What is required: The required output is the exact run of lines from the one bearing "Click the Настройки gear icon" through the final line of the listing below, with the pictures removed.

Available records:
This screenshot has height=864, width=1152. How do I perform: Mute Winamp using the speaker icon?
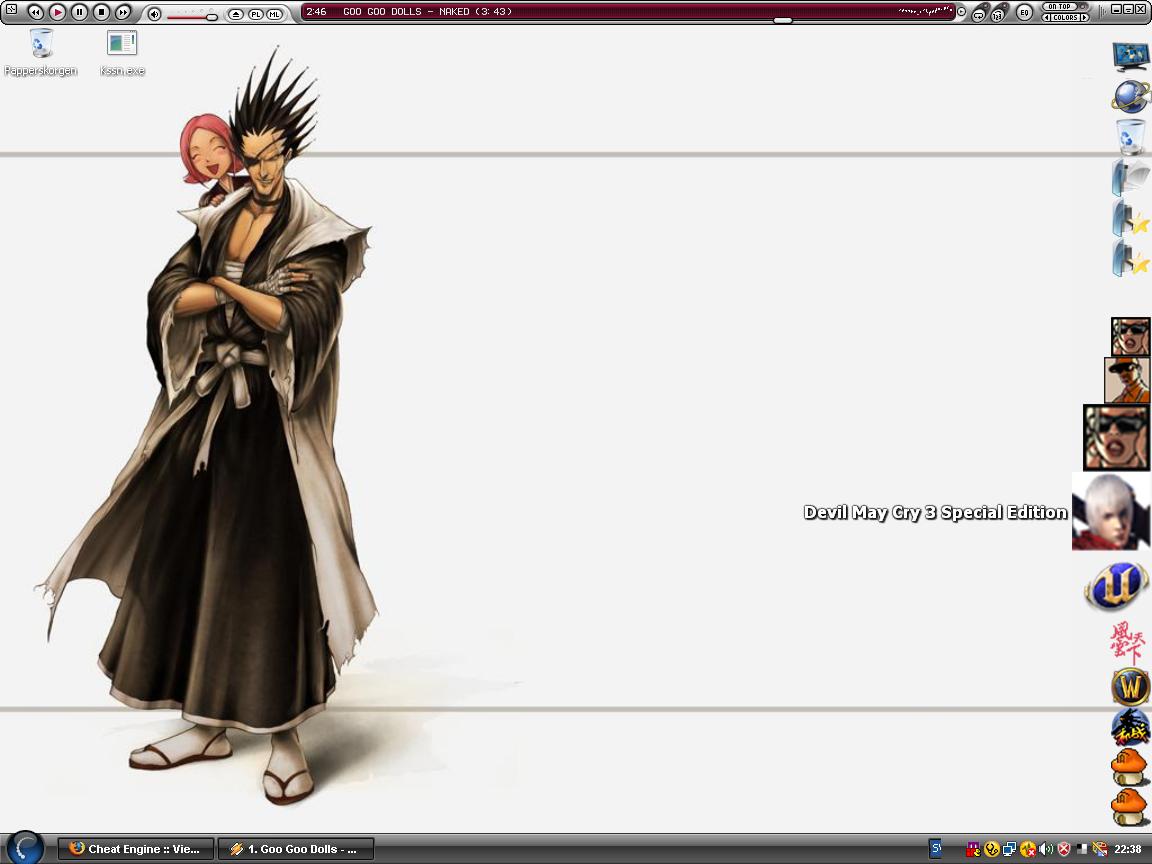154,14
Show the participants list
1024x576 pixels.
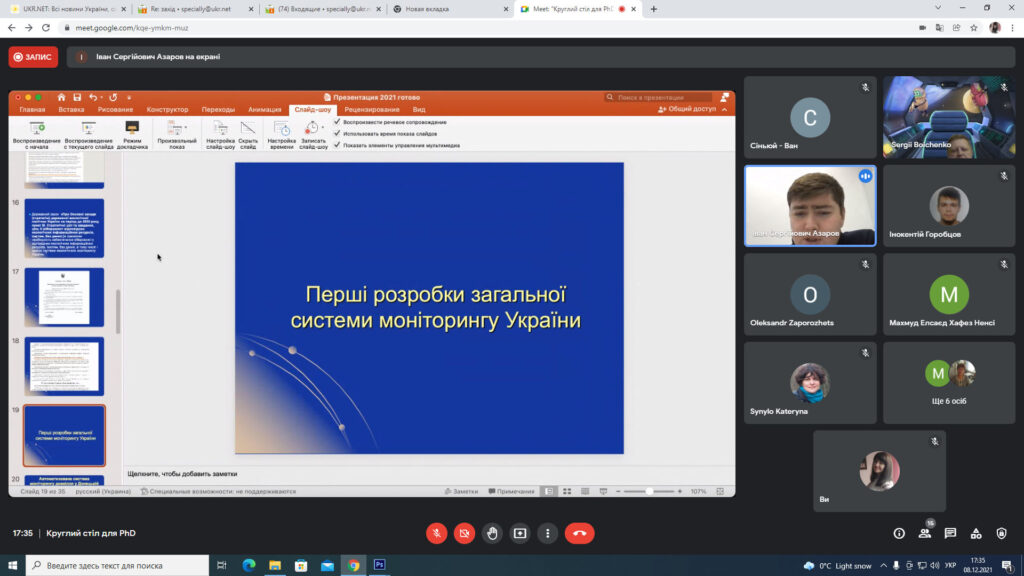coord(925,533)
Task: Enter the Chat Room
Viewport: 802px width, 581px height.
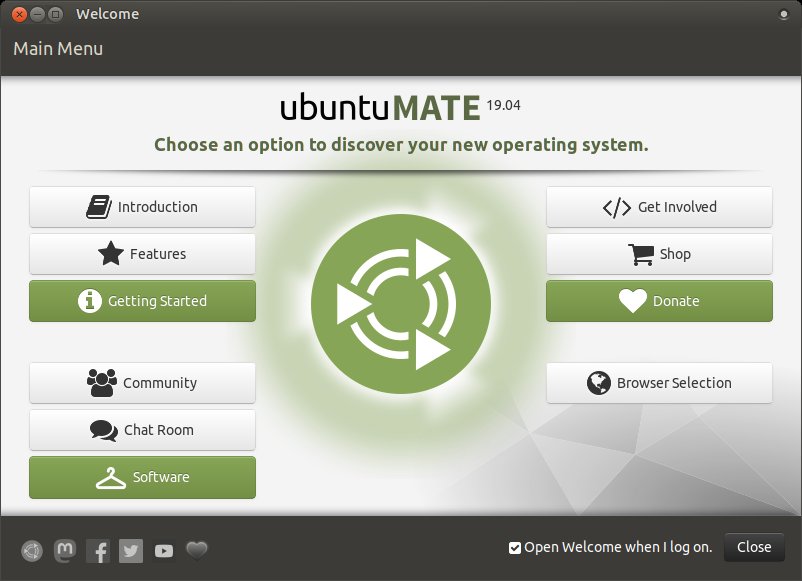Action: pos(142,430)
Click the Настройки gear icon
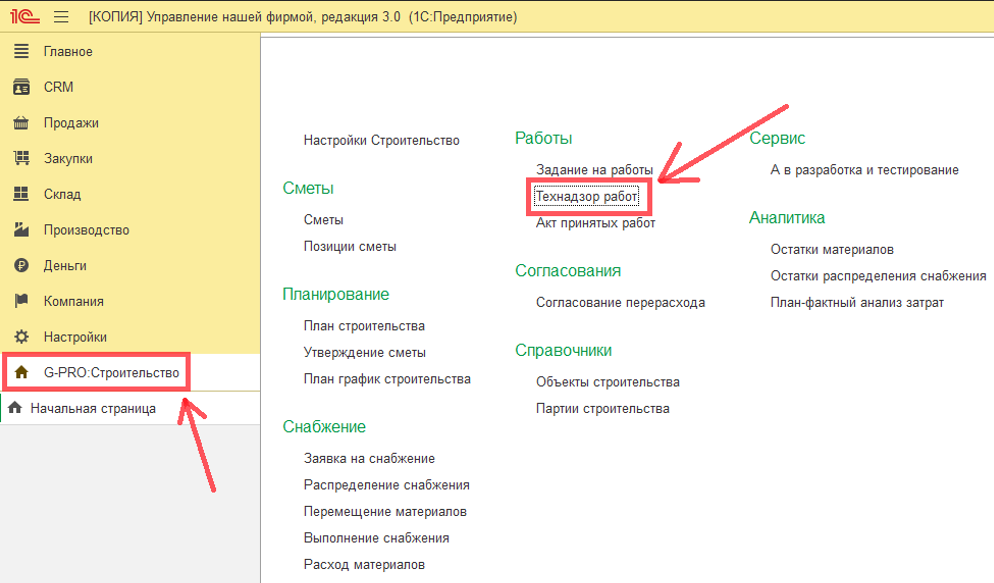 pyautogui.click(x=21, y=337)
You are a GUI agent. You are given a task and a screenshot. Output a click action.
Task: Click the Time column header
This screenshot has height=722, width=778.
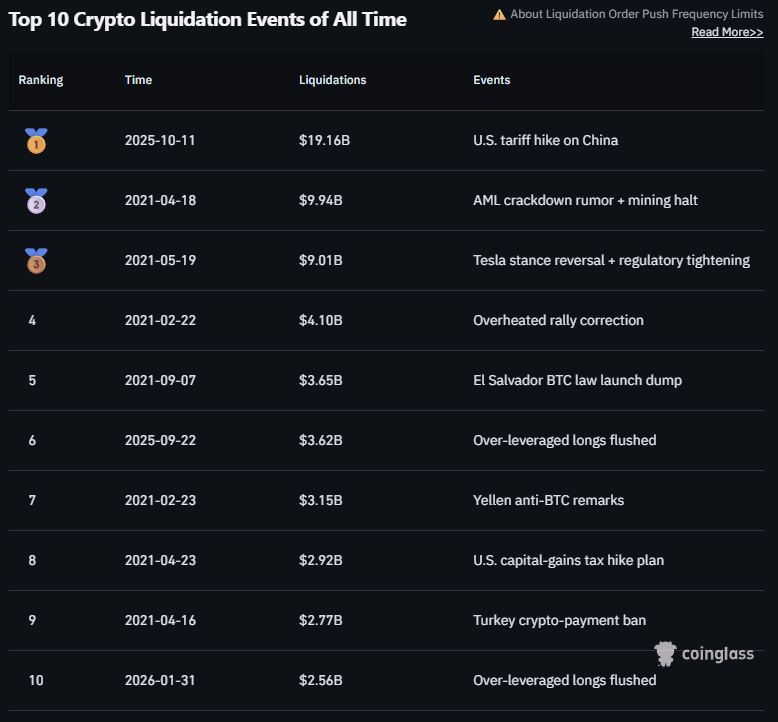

Result:
Click the Настройки gear icon
 pyautogui.click(x=21, y=337)
You are a GUI agent. You are given a task and a screenshot. Output a click action.
Task: Click the Time column header
This screenshot has height=722, width=778.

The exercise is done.